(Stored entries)
***
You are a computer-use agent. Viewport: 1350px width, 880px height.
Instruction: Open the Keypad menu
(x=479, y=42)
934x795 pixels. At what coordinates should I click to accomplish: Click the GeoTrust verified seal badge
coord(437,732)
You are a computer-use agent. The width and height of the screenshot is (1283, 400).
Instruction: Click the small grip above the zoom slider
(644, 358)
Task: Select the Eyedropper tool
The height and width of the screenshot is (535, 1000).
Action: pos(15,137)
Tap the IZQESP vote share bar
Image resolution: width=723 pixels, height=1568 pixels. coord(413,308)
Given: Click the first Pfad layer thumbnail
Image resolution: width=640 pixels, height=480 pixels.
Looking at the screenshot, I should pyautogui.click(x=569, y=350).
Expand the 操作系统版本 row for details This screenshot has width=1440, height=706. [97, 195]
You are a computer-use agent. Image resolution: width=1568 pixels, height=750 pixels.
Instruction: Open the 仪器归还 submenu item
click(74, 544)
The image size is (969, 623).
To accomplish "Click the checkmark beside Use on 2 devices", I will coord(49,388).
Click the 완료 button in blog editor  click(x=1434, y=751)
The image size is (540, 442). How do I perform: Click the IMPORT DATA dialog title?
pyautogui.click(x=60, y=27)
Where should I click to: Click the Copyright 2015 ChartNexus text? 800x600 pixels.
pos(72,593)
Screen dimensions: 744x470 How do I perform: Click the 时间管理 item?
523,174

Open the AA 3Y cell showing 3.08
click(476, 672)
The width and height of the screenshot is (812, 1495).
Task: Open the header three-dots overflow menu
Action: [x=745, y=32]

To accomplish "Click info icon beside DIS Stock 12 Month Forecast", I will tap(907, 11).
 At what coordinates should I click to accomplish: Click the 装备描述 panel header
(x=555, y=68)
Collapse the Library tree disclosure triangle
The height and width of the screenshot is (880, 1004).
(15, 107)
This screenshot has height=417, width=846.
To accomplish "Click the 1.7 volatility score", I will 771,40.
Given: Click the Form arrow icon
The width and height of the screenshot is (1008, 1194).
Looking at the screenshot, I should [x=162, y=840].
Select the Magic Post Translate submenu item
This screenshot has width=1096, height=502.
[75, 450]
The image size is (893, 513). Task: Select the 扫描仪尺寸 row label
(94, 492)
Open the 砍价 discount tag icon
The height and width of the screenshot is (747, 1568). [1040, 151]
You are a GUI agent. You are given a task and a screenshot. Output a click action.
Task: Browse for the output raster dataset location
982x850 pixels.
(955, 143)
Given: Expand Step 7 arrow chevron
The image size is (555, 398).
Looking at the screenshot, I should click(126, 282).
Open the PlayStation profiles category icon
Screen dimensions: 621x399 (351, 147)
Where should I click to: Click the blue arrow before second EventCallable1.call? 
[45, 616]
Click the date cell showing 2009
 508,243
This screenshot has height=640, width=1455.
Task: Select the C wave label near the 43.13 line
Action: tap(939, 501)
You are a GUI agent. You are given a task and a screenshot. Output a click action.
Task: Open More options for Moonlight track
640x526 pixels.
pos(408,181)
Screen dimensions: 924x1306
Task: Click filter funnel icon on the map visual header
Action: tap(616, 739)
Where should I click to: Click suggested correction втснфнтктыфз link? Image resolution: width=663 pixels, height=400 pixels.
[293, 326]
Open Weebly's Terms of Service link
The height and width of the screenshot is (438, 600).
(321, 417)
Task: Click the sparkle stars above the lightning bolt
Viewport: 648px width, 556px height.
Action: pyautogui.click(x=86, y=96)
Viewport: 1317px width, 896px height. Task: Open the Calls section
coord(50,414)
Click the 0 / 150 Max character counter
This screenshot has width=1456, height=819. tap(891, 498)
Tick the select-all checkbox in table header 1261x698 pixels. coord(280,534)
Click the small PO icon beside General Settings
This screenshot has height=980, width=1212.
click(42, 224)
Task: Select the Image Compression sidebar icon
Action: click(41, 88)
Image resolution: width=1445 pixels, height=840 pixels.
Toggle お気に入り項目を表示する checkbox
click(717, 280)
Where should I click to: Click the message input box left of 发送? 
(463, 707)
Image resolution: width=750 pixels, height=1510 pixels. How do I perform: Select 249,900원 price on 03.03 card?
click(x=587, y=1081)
***
Reproduce the lines of the material above word for word, starting at the line containing "The image size is (969, 623)." and ending at the line containing "pos(72,593)".

The image size is (969, 623).
To accomplish "Click the checkmark beside Use on 2 devices", I will coord(49,388).
Click the 완료 button in blog editor  click(x=1434, y=751)
The image size is (540, 442). How do I perform: Click the IMPORT DATA dialog title?
pyautogui.click(x=60, y=27)
Where should I click to: Click the Copyright 2015 ChartNexus text? 800x600 pixels.
pos(72,593)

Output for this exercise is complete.